WORK ORDER: Each entry should be duplicated verbatim; its pictures should not be.
*** SOURCE RECORDS Section Begins ***
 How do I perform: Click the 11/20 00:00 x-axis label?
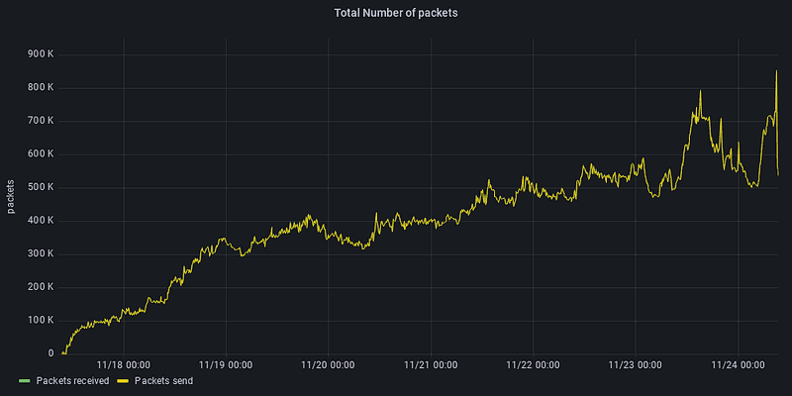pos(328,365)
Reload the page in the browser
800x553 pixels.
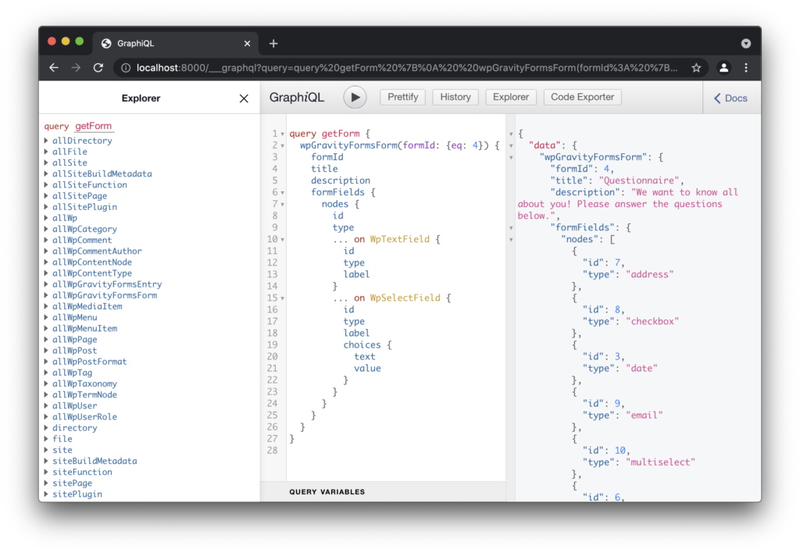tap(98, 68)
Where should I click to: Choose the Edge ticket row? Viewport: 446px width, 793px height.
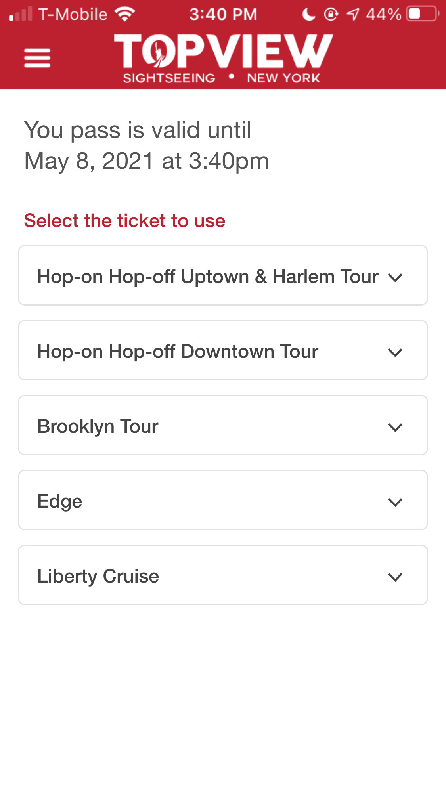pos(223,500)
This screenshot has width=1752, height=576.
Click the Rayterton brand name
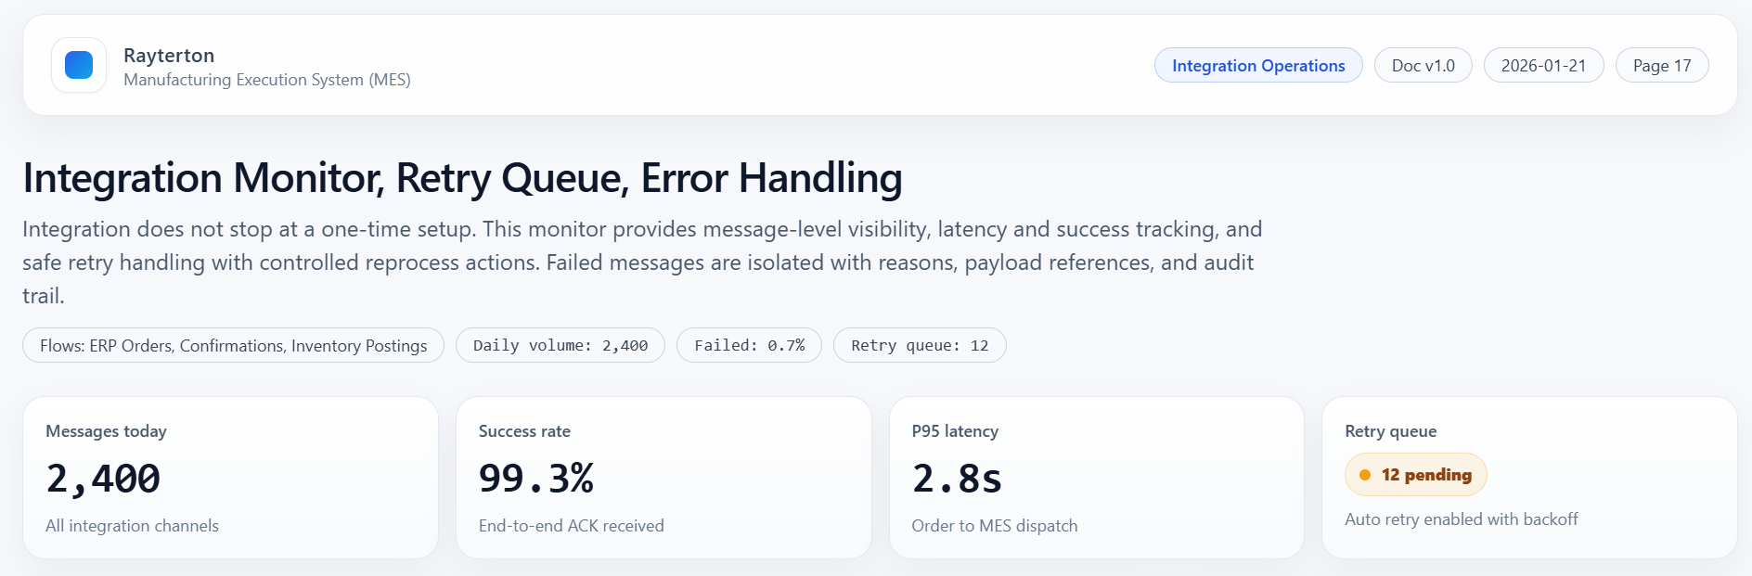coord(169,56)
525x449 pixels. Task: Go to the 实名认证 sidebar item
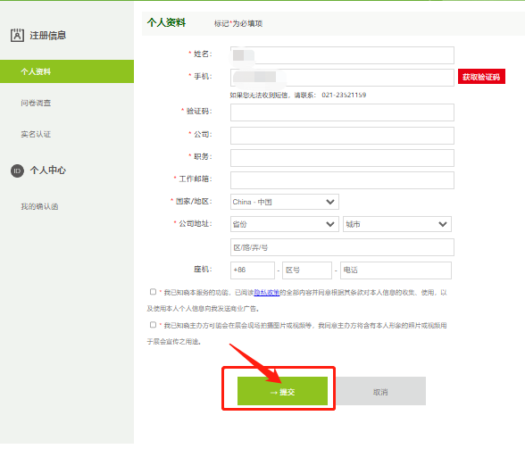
*** SOURCE RECORDS Section Ends ***
EXERCISE SOLUTION:
 How do I perform: Click the 11/20 00:00 x-axis label?
pos(328,365)
Reload the page in the browser
800x553 pixels.
tap(98, 68)
Where should I click to: Choose the Edge ticket row? Viewport: 446px width, 793px height.
pos(223,500)
This screenshot has width=1752, height=576.
Click the Rayterton brand name
coord(169,56)
525x449 pixels. Task: Go to the 实名认证 sidebar item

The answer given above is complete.